As a student at the Indian Institute of Technology in Delhi in the early 1970s, Purohit completed undergraduate and master’s work that coincided with the publication of a seminal series of theoretical papers. Those papers helped establish what is known in scientific circles as the Standard Model.
The foundation of particle physics, the Standard Model put forth a list of elementary particles (quarks, leptons and bosons) presumed to exist and postulated how they interact. Although some of those particles had yet to be observed at the time, the cohesiveness of the theory was convincing.

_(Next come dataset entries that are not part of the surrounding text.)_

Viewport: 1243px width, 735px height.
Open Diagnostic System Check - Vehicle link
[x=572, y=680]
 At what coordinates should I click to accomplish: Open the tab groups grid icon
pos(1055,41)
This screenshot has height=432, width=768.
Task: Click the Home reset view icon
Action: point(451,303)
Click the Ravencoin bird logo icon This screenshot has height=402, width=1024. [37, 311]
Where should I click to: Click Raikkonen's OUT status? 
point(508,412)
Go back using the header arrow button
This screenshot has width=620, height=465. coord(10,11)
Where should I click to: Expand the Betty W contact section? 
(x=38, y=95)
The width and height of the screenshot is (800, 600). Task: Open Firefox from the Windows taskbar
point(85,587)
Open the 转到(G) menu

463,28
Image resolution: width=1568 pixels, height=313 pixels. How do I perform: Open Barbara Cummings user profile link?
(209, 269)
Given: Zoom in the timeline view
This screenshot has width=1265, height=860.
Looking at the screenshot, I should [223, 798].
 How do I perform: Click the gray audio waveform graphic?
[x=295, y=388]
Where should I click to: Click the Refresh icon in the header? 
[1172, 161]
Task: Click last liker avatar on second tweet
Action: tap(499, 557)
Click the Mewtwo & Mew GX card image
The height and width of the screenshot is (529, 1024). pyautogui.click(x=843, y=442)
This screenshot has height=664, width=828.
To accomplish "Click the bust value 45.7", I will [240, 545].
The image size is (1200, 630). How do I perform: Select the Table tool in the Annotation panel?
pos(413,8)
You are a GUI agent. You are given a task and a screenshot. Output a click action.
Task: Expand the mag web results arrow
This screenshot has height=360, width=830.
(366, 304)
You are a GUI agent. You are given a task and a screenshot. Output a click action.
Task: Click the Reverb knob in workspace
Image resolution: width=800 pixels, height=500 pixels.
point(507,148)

“Acceptance of the Standard Model grew rapidly in the 1970s,” Purohit says. “And in the early 80s, when the W and Z bosons were discovered, it was really accepted.”
Part of the difficulty in uncovering the Higgs boson was its uncertain mass, which Purohit and his team found to be 126 giga-electron-volts (GeV).
“That’s the discovery there, what its mass turned out to be,” says Purohit. “The model doesn’t predict the mass, and although there were hints that it would be in that range, there was nothing final. So we were very happy of course to finally get that.”
The amount of energy that an accelerator can provide has long been a limiting factor. Electrical and magnetic fields are used to accelerate particles like protons and electrons to speeds that are a significant fraction of the speed of light.
“Increasing energy, I think, is the main thing that drives discoveries in particle physics,” says Purohit. “When I was a grad student, Fermilab was the big accelerator and energies went up to 400 GeV.”
A noteworthy advance in the 1990s was the introduction of counter-rotating beams. In this technique, two particles from opposite directions are accelerated into a head-on collision, rather than one particle being accelerated into a large, stationary target.
The technical demands of causing a collision of two tiny particles the size of a proton in a circular accelerator with a circumference of more than 10 miles were daunting. The effort was well worth it, though, because the collision energy with two accelerated particles is double that with just one.
Higher energy isn’t the only route to new discoveries, though.
“I’m interested in a project in Japan right now, where they’re trying to study the decays of B mesons,” says Purohit. “But we can try to find these decays with indirect evidence. Sometimes the indirect evidence comes first, and then the high-energy accelerators know more specifically where to look and what to look for, as was the case for the Higgs boson.”
His co-workers on the Higgs project were from all over the world.
“It’s a large collaboration, ATLAS, that was one of the two that collected evidence of the Higgs boson. Large meaning 3,000 people—even in particle physics, people think that’s a large collaboration,” he says with a smile. “And to actually see it happen is quite amazing.”